[Stored dataset items]
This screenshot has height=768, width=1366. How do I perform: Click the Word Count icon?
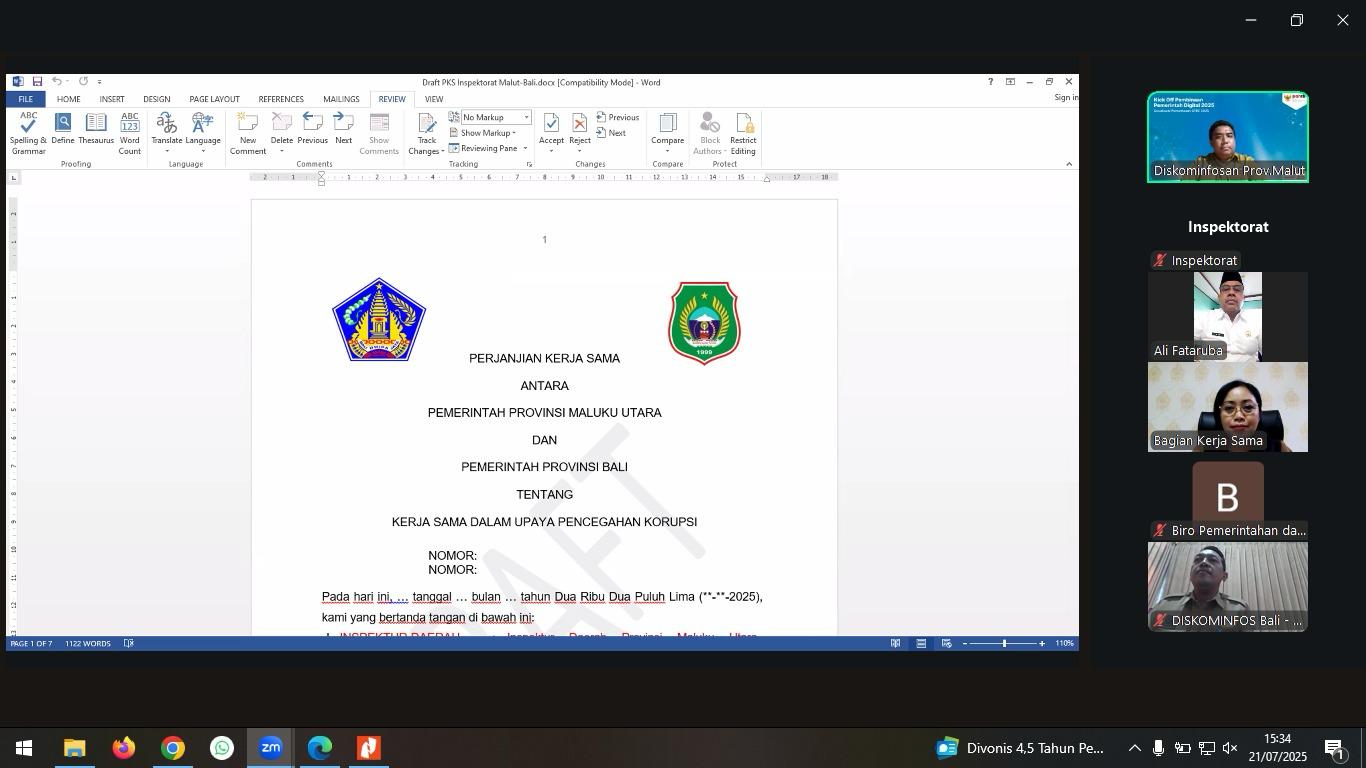[130, 133]
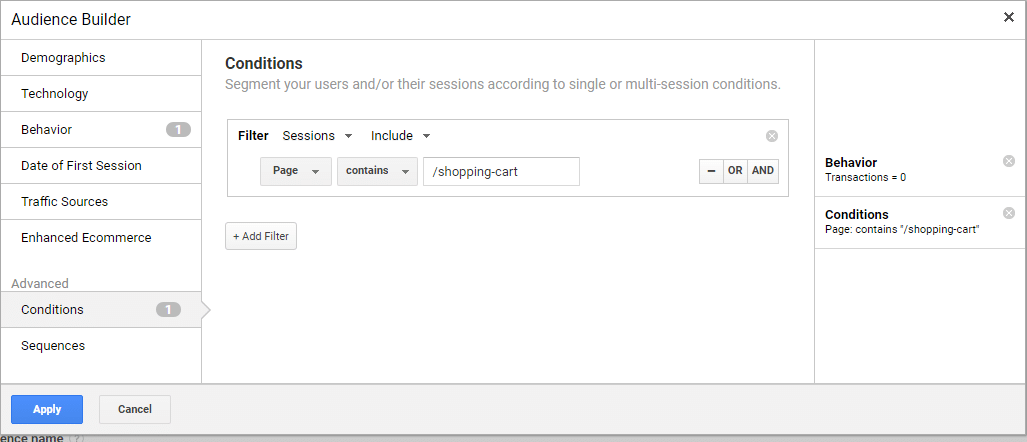Screen dimensions: 1027x442
Task: Remove the Conditions summary with its X icon
Action: point(1008,213)
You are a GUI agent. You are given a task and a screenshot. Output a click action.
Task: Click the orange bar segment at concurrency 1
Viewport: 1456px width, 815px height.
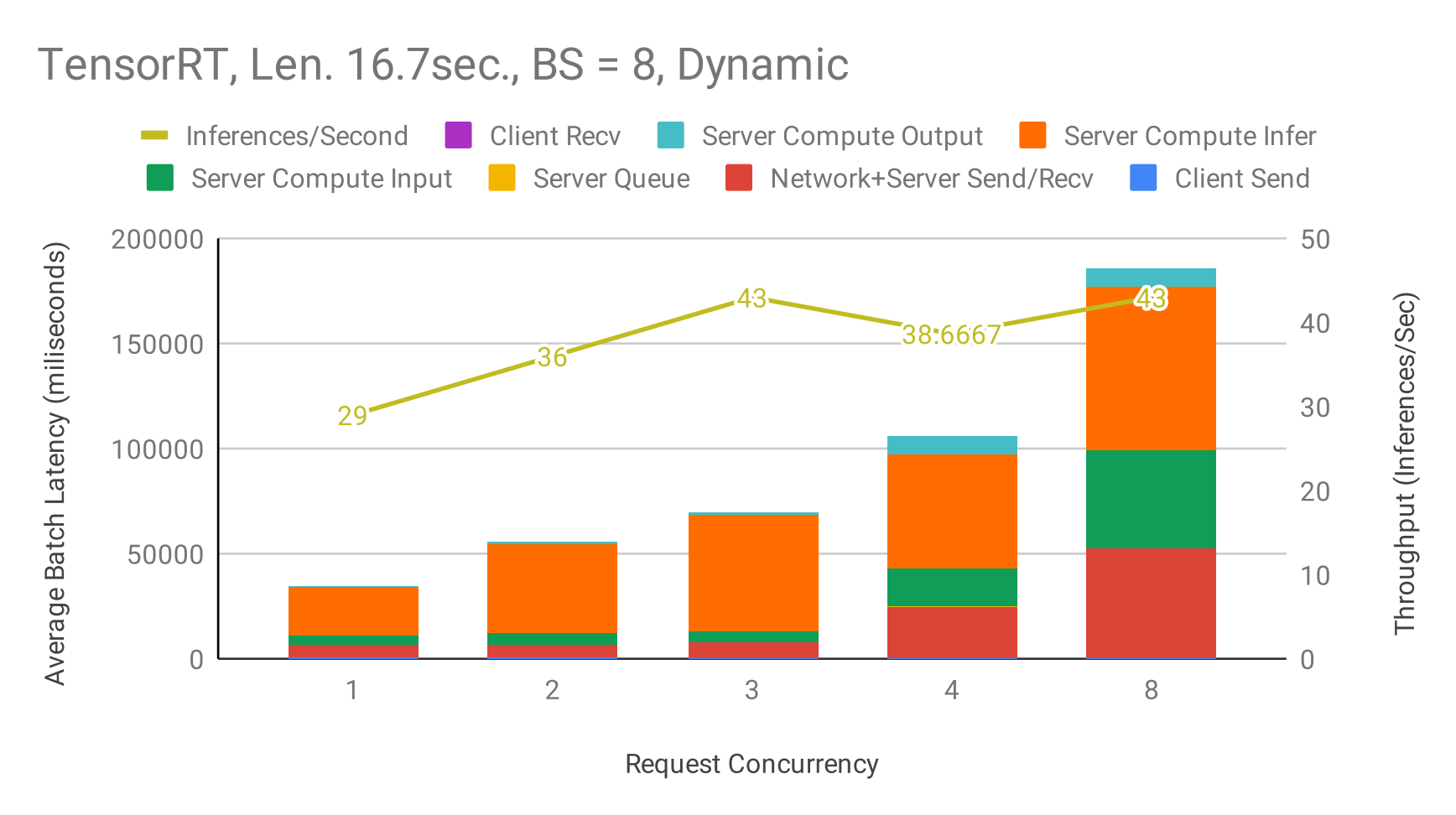point(353,610)
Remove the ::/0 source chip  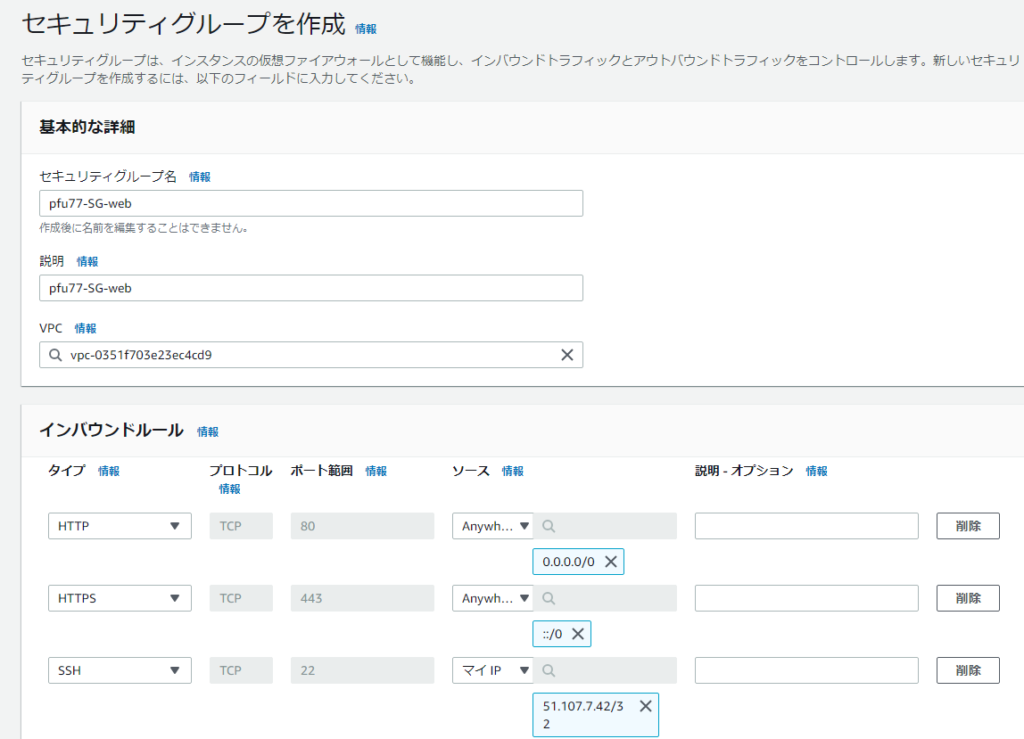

▶ _What you will do_:
Nothing but the lines from the line containing "Task: Click the" through the last line of the records above is to be extracted, exactly and with no pictures.

▶ _Finished task_:
Task: Click the orange bar segment at concurrency 1
Viewport: 1456px width, 815px height.
point(353,610)
Remove the ::/0 source chip  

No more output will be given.